The man crossed himself and spat overboard. "Basilissa," he said, and turned his eyes seaward.

Vernon called Constantine from the bows and asked him what the word might mean. The Epirote crossed himself also before he spoke. "It is the Lady of the Land," he said, in a hushed voice. "It is the great witch who is the Devil's bride. In old days in spring they made sacrifice to her, but they say her power is dying now. In my country we do not speak her name, but elsewhere they call her 'Queen.'" The man's bluff sailorly assurance had disappeared, and as Vernon stared at him in bewilderment he stammered and averted his eyes.

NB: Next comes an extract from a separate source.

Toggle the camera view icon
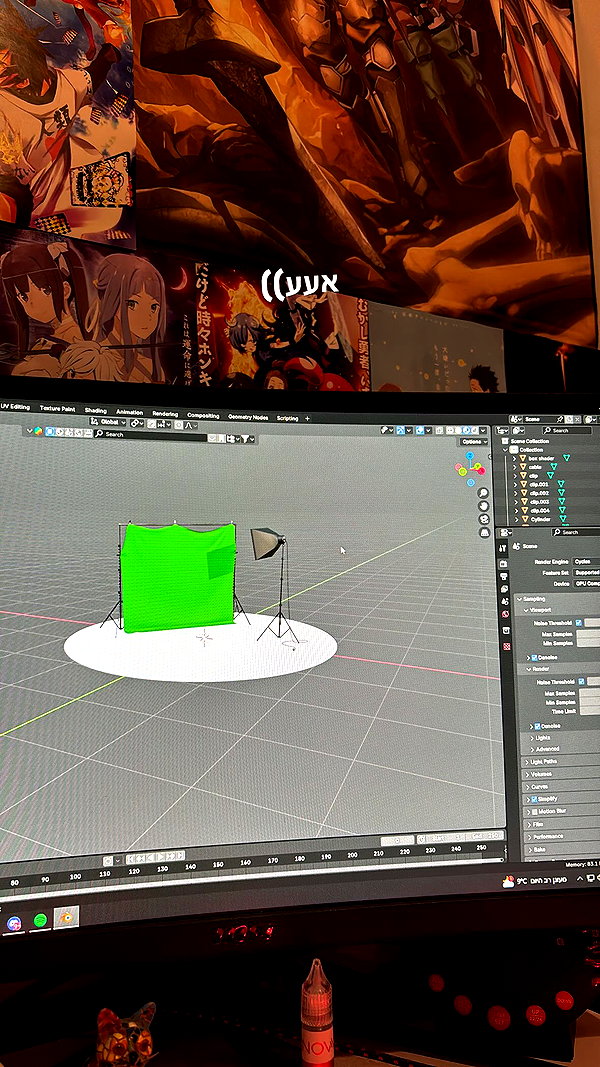600x1067 pixels. click(x=484, y=519)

By supper-time he had recovered himself, and the weather-beaten three made such a meal as befits those who have faced danger together. Afterwards Vernon, as was his custom, sat alone in the stern, smoking and thinking his thoughts. He wrote up his diary with a ship's lantern beside him, while overhead the starless velvet sky seemed to hang low and soft like an awning. Little fires burned on the shore at which folk were cooking food—he could hear their voices, and from the keep one single lit window made an eye in the night.

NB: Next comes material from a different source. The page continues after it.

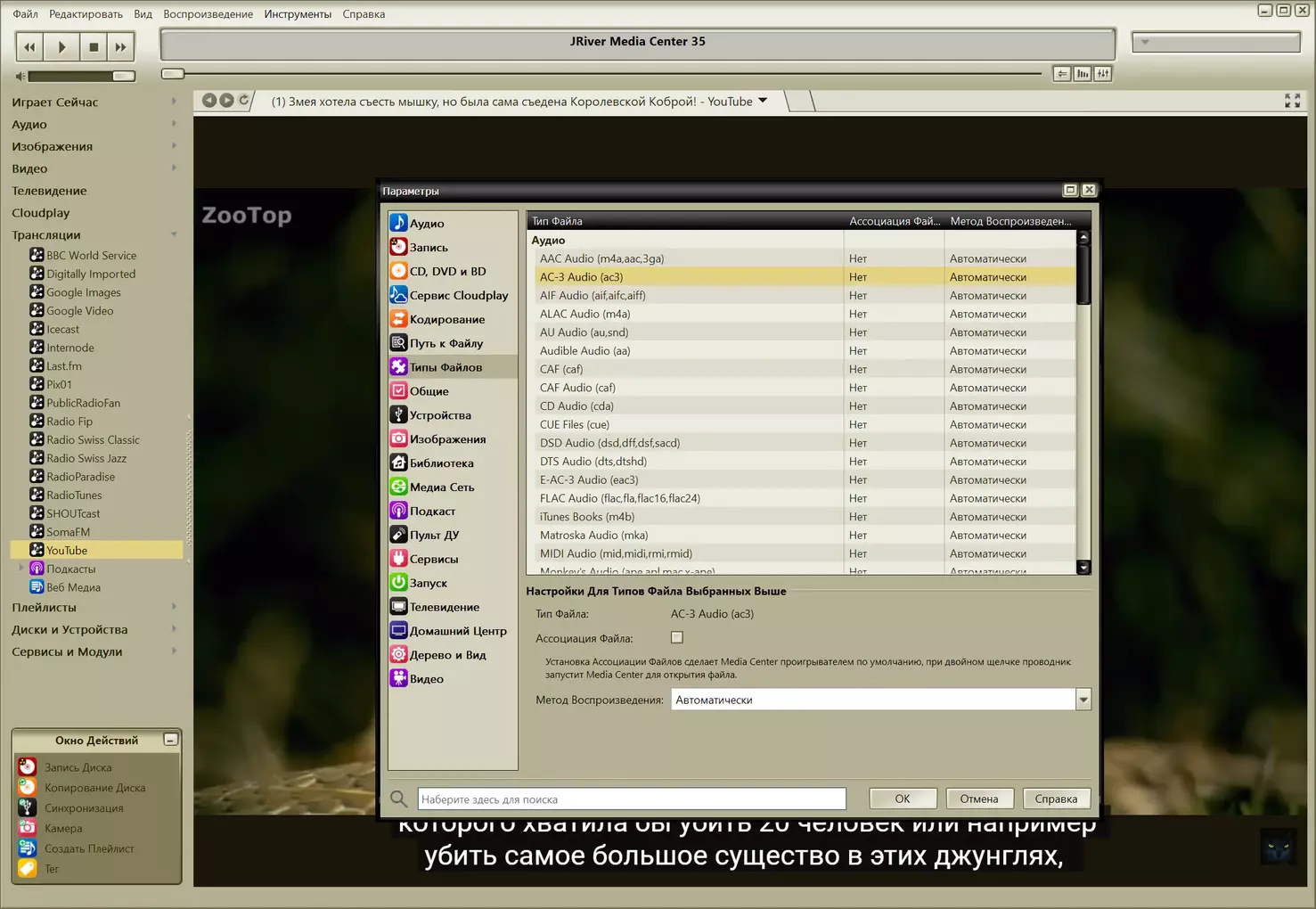1316x909 pixels.
Task: Open the Телевидение settings section
Action: (444, 607)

He had leisure now for the thought which had all day been at the back of his mind. The night had passed and there had been no dream. The adventure for which he had prepared himself had vanished into the Ægean tides. He told himself that it was a relief, that an old folly was over, but he knew in his heart that he was bitterly disappointed. The fates had prepared the stage and rung up the curtain without providing the play. He had been fooled, and somehow the zest and savour of life had gone from him. No man can be strung high and then find his preparation idle without suffering a cruel recoil.

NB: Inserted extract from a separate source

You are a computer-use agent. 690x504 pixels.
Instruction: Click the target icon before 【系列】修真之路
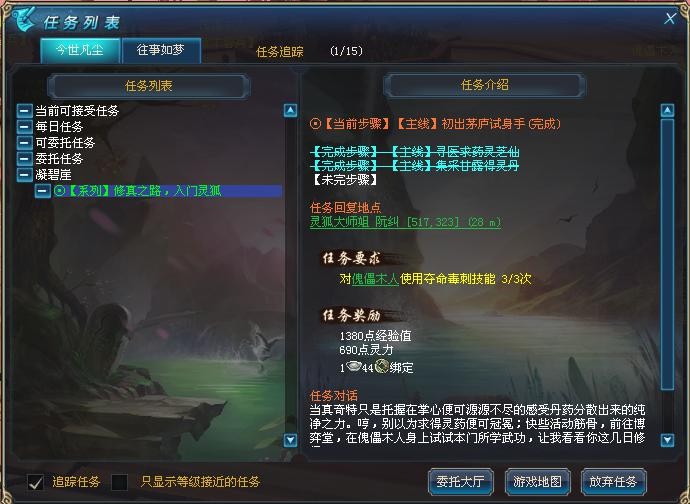[59, 191]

As he scribbled idly in his diary he found some trouble about dates. Down in his bunk was a sheaf of Greek papers bought at the Piræus and still unlooked at. He fetched them up and turned them over with a growing mystification. There was something very odd about the business. One gets hazy about dates at sea, but he could have sworn that he had made no mistake. Yet here it was down in black and white, for there was no question about the number of days since he left the Piræus. The day was not Tuesday, as he had believed, but Monday, the first Monday of April.

He stood up with a beating heart and that sense of unseen hands which comes to all men once or twice in their lives. The night was yet to come, and with it the end of the dream. Suddenly he was glad, absurdly glad; he could almost have wept with the joy of it. And then he was conscious for the first time of the strangeness of the place in which he had anchored. The night was dark over him like a shell, enclosing the half-moon of bay and its one lit dwelling. The great hills, unseen but felt, ran up to snows, warding it off from a profane world. His nerves tingled with a joyful anticipation. Something, some wonderful thing, was coming to him out of the darkness.

Under an impulse for which he could give no reason, he called Constantine and gave his orders. Let him be ready to sail at any moment—a possible thing, for there was a light breeze off shore. Also let the yacht's dinghy be ready in case he wanted it. Then Vernon sat himself down again in the stern beside the lantern, and waited....

He was dreaming, and did not hear the sound of oars or the grating of a boat alongside. Suddenly he found a face looking at him in the ring of lamplight—an old bearded face curiously wrinkled. The eyes, which were grave and penetrating, scanned him for a second or two, and then a voice spoke,—

"Will the Signor come with me? There is work for him to do this night."